Kerametten bahsedilen bir mecliste Hoca Efendinin cevabı şöyle olmuş: “Bugünün kerameti hizmettir. Her taraftan tehdit ve tazyik gören, mübarek, mukaddes dinin için yaptığın nedir? İman ve İslâm şuurundan mahrum kalmış kitleye ne faydan dokundu? Bilhassa gaflet ve küfür içinde, inkârlar içinde büyüyüp yetişen bir serseri, bir haydut olacağından korkulan gençliğe ne gösterdin? Ne yardım yaptın, ne öğrettin, ne kadar iman ve nur eriştirdin? İşte yapılacak iş bunlardır. Bugün keramet hizmettir.”

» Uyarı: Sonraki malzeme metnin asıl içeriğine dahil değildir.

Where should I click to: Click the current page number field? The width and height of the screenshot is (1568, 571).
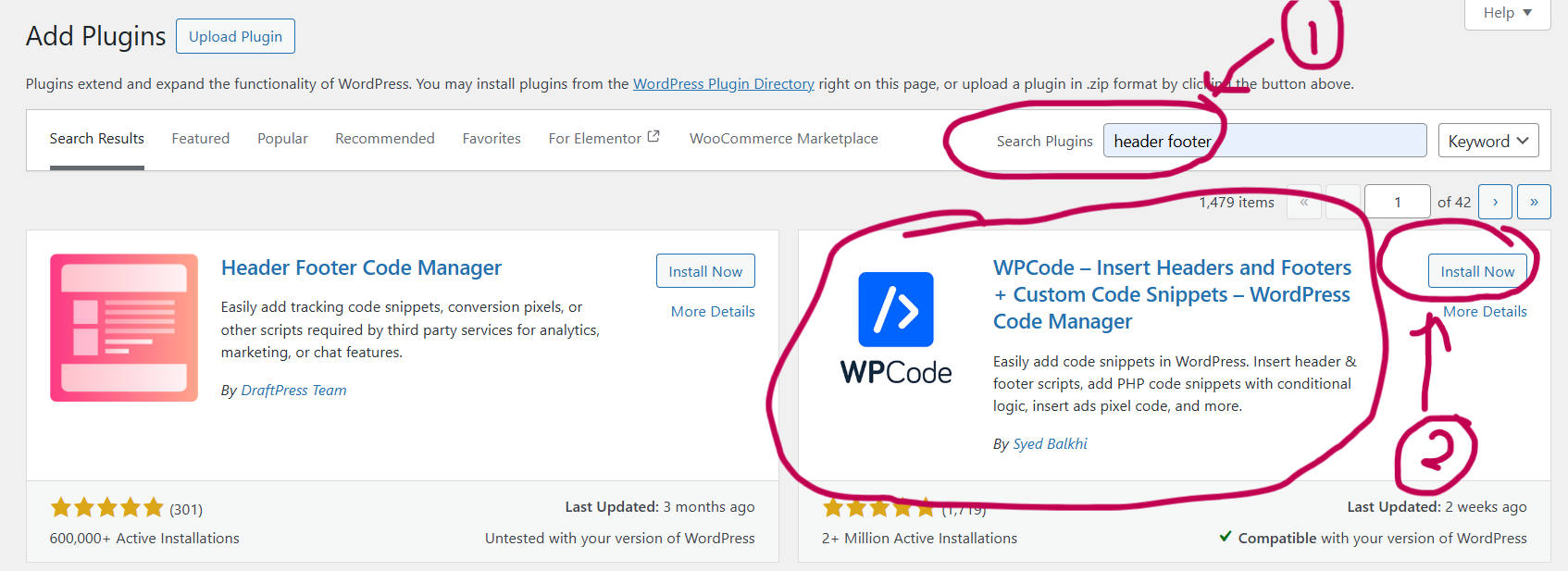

 Hoca Efendi hiç boşa vakit geçirmezdi. Bu konuda şu sözü hayat boyu unutulmaması gereken bir vecizedir:  “Vakit boşa geçmeyecek. Melekler madem ağzımızdan çıkan sözü kaydediyor, hayır kaydedecekler. Hayat bir medresedir, bu medrese aleyhinize şahitlik etmeyecek. Her geçen lahza zikirle, şükürle, fikirle geçecek. Gafil olmak yok.”

 Arapçayı ana dili gibi konuşur, Kur’an-ın bütününü Fatiha’yı okur gibi ezbere rahatça okur, teravih namazlarını hatimle kıldırırdı. İlme doymaz, talebe yetiştirmekten büyük zevk alırdı. Kuvvetli nefesi vardı, okuduğu hastalar Allah’ın izniyle şifa bulurdu.

Hoca Efendi kendisini ilme, irfana, hizmete adamıştı. Efendimizin “Âlimler, Peygamberlerin vârisleridir” Hadis-i Şerif’i onda tam tecelli etmişti.

Hacı Veyiszâde Mustafa Efendi hocamızın özelliklerinin, güzelliklerinin ve hizmetlerinin bir yazıya sığması mümkün değil. Allah’tan şefaatini niyaz ederek, 5 Şubat 1960 da vefat eden Hacı Veyiszâde hocamızın ve 3 Şubat 2002 de vefat eden Ali Ulvi Kurucu üstadımızın ve Hacı Veyis Efendinin ruhlarına birer Fatiha okuyalım İnşallah… Sağlıklı ve mutlu yarınlar efendim.